Das Entwicklungskonzept für die afrikanische Landwirtschaft basiert auf dem der Kommerzialisierung und Industrialisierung, das schon in Amerika und Europa umgesetzt worden war. Ihm zu Grund liegt die Idee einer Entwicklungsstufenleiter, an deren unterem Ende die Kleinbauern stehen, die kommerzialisierte Landwirtschaft ganz oben. Sie gilt als Endziel und höchste Stufe der Entwicklung (siehe Abb. 1).6 Und sie ist nur zu erreichen, wenn die erprobten Rezepte der Industrienationen
zum Einsatz kommen können: Hybrid- und / oder gentechnisch verändertes Saatgut, künstlicher Dünger und Pestizide. Dass dieses Modell nur funktioniert, wenn ein erheblicher Teil der Kleinbauern ihre Existenzen aufgeben, ist Teil der Strategie. Wie groß dieser Aderlass unter den Kleinbauern sein wird, zeigen die Erfahrungen aus Deutschland, wo Mechanisierung und Chemisierung der Landwirtschaft 80 Prozent der Kleinbauern zur Aufgabe ihrer Existenz zwangen.

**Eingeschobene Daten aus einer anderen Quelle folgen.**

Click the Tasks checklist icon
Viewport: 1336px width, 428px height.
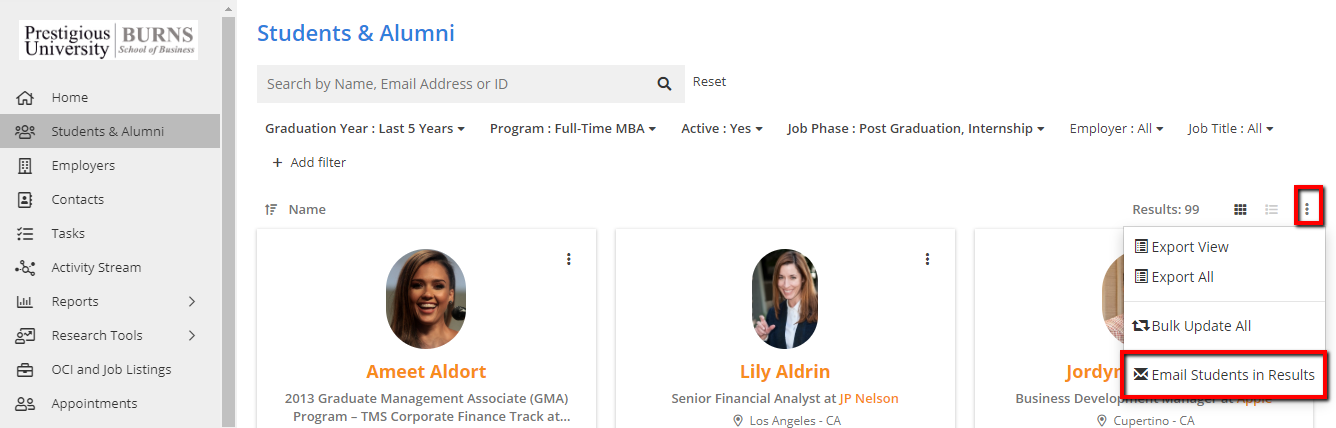click(26, 234)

Übertragen auf Afrika würde das bedeuten, dass 400 Millionen Kleinlandbauern und Bäuerinnen ihre Höfe aufgeben müssten.
Abbildung 1
Kritiker sprechen von einer neuen Form des kapitalistischen Kolonialismus: Afrikapitalismus.
„A landmark G8 initiative to boost agriculture and relieve poverty has been damned as a new form of colonialism after African governments agreed to change seed, land and tax laws to favour private investors over small farmers.“7
Doch nach dem ursprünglichen Konzept des Afrikakapitalismus sollte die wirtschaftliche Entwicklung Afrikas von Akteuren des Kontinents selbst ausgehen.8 Im Konzept der New Alliance sind es jedoch weitgehend externe Akteure, die ihr neoliberales Verständnis des Weltmarktkapitalismus auf Afrika übertragen, und die Regierungen veranlassen, Saatgut-, Land- und Steuergesetze im Interesse privater
und hier vor allem ausländischer Investoren zu ändern.

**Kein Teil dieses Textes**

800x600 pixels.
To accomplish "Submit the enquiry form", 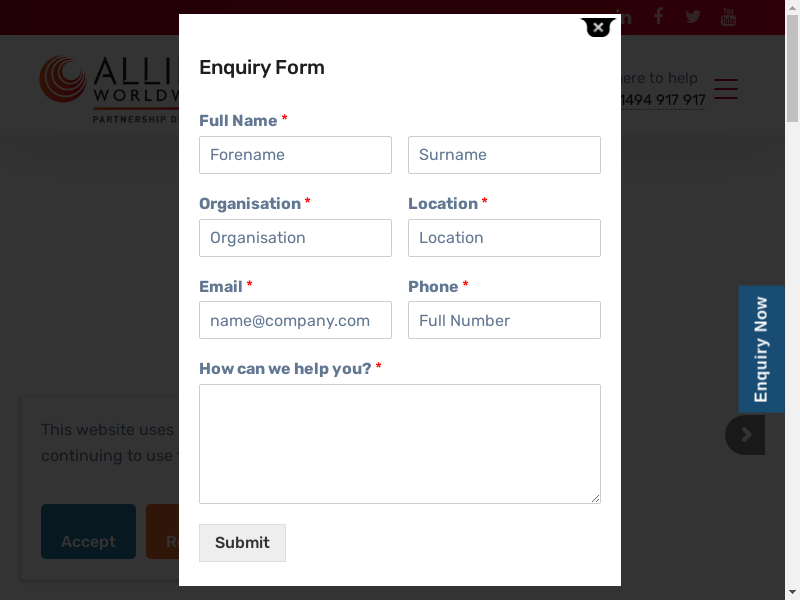I will point(242,543).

Bis 2006 fehlte für diese neue Strategie einer kapitalistischen Agrarentwicklung in Afrika der entscheidende Schub, doch das änderte sich in den Jahren 2007/2008.

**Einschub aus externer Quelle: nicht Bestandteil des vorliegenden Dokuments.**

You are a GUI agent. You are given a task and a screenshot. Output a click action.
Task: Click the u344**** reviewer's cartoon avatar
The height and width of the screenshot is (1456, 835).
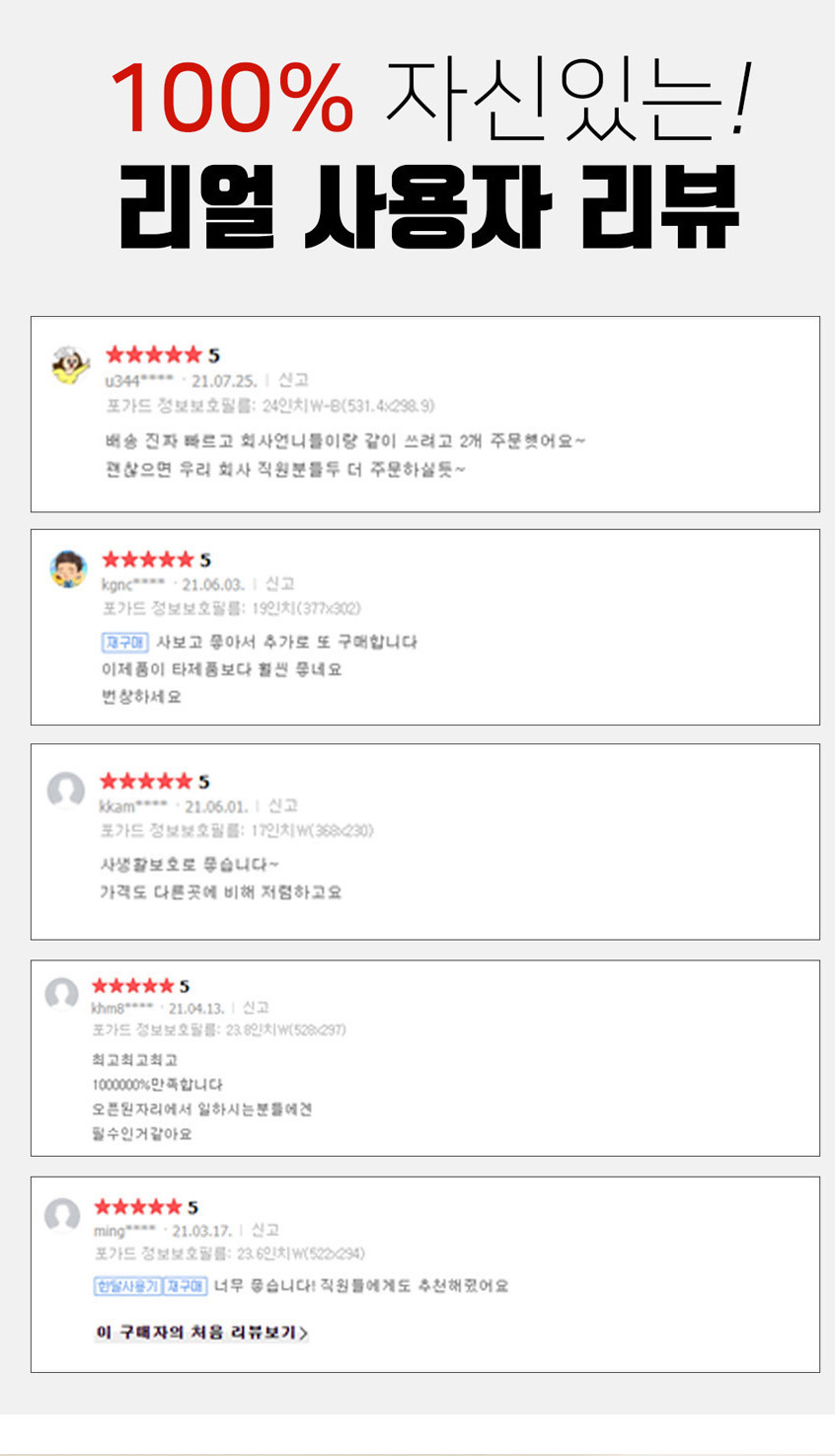[x=69, y=366]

4. WELTERNÄHRUNGSKRISE DAS VERSAGEN DER GROSSEN GIPFELTREFFEN
2007 und 2008 erlebt die Welt, was bis dahin politisch als undenkbar galt: die Krise der Welternährung. Die Preise für Lebensmittel steigen innerhalb kurzer Zeit, für Reis um 300, für Weizen um 200 Prozent. Diese Preisexplosion treibt weltweit rund 150 Millionen Menschen zusätzlich in die Armut und erhöht die Zahl der Hungernden auf über eine Milliarde. Damit verstärkt sich die politische Dringlichkeit für eine Politik, die die Zahl der Hungernden wirkungsvoll senken und weltweit mehr Ernährungssicherheit garantieren kann. Die Krise sucht vor allem die afrikanischen Staaten heim und verstärkt weltweit das allgemeine Bewusstsein für die Notwendigkeit, die Kleinbauern dort zu fördern, um das Angebot auf den afrikanischen Märkten zu erhöhen.
„The crisis generated a fairly universal recognition of the need to support smallholder food production for domestic markets (...).“9
Mit der Krise entsteht für die Regierungen des Nordens konkreter Handlungsbedarf. Beim Gipfeltreffen in L'Aquila im Jahr 2009 sollen konkrete politische Aktionen beschlossen werden. Doch die blieben aus.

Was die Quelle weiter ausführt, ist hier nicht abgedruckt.